[Date Prev][Date Next][Thread Prev][Thread Next][Date Index][Thread Index]
Re: LYNX-DEV Since Lynx won't, what will?
From: |
Jim Dennis |
Subject: |
Re: LYNX-DEV Since Lynx won't, what will? |
Date: |
Wed, 06 Aug 1997 23:09:12 -0700 |
> On Sun, 27 Jul 1997, Scott McGee (Personal) wrote:
>
> Can you do a crawl/traverse, then do a for i in `cat urls.out` ; do lynx
> -source $i | grep IMG >img.urls ; done, and then for i in `cat
> img.urls`... type of script?
I was the one who posted the request for a -mirror switch
to supplement the -crawl -traversal options.
I pointed out that one could do a script that parsed the
traverse.dat files and fetch each of the -source files
with -dump.
I do this with a sort | unique of the traversal, then
a grep -v to remove all of the "offsite" references
and then a '| { while read i ; do ... }' loop.
It's not a problem to do this -- but is seems terribly
inefficient compared to the single pass -crawl method.
Thus my recommendation -- that we look at a -mirror switch.
Since that idea was not well-received here I'll have to
look at doing it myself.
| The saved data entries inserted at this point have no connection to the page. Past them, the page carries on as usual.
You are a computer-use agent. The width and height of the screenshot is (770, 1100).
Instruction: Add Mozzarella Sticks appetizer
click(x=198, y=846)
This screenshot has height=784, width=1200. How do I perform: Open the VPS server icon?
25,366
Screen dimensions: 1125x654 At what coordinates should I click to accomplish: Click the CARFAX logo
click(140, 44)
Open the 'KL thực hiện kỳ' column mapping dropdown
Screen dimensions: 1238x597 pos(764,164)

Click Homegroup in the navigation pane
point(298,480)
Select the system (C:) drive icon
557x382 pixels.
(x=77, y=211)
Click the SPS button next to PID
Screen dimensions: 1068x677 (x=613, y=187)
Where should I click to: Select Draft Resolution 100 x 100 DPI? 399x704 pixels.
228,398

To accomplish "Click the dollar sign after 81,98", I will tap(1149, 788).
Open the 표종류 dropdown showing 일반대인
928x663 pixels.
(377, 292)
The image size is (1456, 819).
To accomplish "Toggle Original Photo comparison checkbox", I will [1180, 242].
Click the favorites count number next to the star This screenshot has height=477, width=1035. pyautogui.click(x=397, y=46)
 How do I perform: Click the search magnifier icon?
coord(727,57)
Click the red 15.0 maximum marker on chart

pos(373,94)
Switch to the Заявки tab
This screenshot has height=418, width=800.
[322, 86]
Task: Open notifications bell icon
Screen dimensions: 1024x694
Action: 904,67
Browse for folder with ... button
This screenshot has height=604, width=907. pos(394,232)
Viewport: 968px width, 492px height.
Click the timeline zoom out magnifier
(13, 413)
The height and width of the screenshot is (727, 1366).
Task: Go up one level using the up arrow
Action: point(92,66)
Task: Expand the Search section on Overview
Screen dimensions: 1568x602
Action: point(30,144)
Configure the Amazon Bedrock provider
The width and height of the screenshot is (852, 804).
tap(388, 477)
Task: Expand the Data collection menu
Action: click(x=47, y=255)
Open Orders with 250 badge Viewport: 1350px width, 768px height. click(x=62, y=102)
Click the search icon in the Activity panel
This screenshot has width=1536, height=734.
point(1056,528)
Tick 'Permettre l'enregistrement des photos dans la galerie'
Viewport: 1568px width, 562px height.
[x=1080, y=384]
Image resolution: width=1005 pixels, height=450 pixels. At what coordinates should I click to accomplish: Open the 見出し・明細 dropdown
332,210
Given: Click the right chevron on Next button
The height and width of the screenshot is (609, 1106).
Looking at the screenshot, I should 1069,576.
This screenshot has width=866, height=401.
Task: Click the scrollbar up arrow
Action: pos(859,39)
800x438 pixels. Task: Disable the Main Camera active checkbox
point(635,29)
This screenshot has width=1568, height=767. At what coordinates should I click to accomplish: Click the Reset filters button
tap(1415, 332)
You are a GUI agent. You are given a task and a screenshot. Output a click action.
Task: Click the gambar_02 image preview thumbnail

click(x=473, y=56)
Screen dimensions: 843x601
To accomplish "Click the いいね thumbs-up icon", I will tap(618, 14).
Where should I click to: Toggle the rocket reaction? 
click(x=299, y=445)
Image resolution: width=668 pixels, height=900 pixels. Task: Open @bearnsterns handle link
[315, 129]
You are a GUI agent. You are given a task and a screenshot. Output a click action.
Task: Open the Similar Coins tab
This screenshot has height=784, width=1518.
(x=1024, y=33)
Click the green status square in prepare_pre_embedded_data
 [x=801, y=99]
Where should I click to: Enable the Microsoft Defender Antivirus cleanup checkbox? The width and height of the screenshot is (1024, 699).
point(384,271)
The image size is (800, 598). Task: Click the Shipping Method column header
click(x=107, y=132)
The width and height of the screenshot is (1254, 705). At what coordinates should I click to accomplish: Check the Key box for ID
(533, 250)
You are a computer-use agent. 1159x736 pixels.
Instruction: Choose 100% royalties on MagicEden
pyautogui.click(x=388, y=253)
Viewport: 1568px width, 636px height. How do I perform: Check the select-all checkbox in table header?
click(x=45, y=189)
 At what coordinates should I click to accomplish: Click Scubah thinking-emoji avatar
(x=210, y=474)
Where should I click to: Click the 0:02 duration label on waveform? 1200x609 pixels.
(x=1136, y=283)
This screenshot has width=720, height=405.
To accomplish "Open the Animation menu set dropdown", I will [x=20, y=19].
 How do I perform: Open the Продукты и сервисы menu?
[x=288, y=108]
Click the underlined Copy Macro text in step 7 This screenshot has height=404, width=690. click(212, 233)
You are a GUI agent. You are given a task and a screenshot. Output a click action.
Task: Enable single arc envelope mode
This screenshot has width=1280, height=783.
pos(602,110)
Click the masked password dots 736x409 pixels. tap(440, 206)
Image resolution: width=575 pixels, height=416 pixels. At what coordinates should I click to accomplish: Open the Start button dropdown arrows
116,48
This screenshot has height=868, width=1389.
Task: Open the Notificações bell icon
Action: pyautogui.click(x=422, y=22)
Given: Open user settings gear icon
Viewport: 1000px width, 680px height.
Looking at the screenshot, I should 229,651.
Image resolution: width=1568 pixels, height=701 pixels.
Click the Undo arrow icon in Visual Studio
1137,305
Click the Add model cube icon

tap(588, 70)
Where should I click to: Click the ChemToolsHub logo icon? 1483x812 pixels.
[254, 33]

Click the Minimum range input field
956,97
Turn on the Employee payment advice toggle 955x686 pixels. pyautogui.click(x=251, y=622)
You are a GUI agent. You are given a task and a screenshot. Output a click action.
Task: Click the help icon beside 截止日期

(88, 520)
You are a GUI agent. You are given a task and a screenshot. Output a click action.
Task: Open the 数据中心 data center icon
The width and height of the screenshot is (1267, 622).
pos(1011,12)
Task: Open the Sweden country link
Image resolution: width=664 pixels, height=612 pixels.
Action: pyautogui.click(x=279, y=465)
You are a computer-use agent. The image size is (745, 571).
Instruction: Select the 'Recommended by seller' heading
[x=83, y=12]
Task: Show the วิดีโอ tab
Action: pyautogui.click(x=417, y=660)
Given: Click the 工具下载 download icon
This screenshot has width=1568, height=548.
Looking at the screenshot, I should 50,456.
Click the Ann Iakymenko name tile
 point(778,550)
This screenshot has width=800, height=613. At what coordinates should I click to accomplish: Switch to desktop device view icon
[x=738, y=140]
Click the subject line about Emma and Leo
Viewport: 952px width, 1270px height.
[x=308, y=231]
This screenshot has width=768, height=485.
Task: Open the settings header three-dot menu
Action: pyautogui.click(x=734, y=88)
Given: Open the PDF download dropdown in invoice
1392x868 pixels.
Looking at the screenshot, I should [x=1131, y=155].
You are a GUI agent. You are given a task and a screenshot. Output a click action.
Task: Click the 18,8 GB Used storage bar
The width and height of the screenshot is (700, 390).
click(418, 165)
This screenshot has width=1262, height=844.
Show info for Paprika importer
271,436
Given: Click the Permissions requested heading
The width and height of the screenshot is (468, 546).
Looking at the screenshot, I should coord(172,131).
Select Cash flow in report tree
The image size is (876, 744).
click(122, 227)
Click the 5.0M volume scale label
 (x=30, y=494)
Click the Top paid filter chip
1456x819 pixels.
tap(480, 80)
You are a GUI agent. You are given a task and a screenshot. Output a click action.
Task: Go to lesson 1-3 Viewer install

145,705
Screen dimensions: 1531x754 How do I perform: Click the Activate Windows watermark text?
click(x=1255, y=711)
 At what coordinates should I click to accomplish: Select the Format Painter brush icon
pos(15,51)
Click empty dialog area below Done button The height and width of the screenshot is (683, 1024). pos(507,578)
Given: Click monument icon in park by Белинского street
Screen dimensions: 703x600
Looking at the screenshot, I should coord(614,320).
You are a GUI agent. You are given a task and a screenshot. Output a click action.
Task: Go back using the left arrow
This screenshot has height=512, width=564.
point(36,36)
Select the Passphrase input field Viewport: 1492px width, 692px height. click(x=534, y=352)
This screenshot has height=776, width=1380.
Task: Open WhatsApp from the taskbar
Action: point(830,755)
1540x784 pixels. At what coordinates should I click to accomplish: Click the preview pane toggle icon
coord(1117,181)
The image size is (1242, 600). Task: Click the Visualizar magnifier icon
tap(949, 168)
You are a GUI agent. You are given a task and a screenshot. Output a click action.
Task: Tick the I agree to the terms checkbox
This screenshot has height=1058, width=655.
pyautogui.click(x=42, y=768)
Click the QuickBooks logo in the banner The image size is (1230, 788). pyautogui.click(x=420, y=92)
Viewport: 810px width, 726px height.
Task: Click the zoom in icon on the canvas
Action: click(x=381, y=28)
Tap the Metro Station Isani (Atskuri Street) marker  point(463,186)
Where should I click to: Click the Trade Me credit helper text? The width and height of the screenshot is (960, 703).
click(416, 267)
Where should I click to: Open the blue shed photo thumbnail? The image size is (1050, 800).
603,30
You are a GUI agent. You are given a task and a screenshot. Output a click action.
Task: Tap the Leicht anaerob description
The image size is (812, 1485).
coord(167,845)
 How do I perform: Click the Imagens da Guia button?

This is a bug for me since I
don't have nearly the experience in C that this project
will require -- but it's an opportunity to learn more.
>> When using -crawl and -traversal, how can I get Lynx to download
>> images or sound files?
>> I seem to recall that the answer was "Lynx wasn't designed for
>> this. Try somthing that was like ____ or ____."
>> Can someone fill in the blanks in the above? I need something that
>> will fetch such files via http to my own system.
I think the software that was recommended as an alternative
to my suggestion was wmir or webmirror and/or wget or geturl
(which are all Perl libraries, scripts or modules as far as I
know).
>> Trying to download each one seperately is tooooo
>> ssssssllllllllloooooooowwwww. (Oh, they are offered freely, just
>> that the author didn't think to offer an archive!).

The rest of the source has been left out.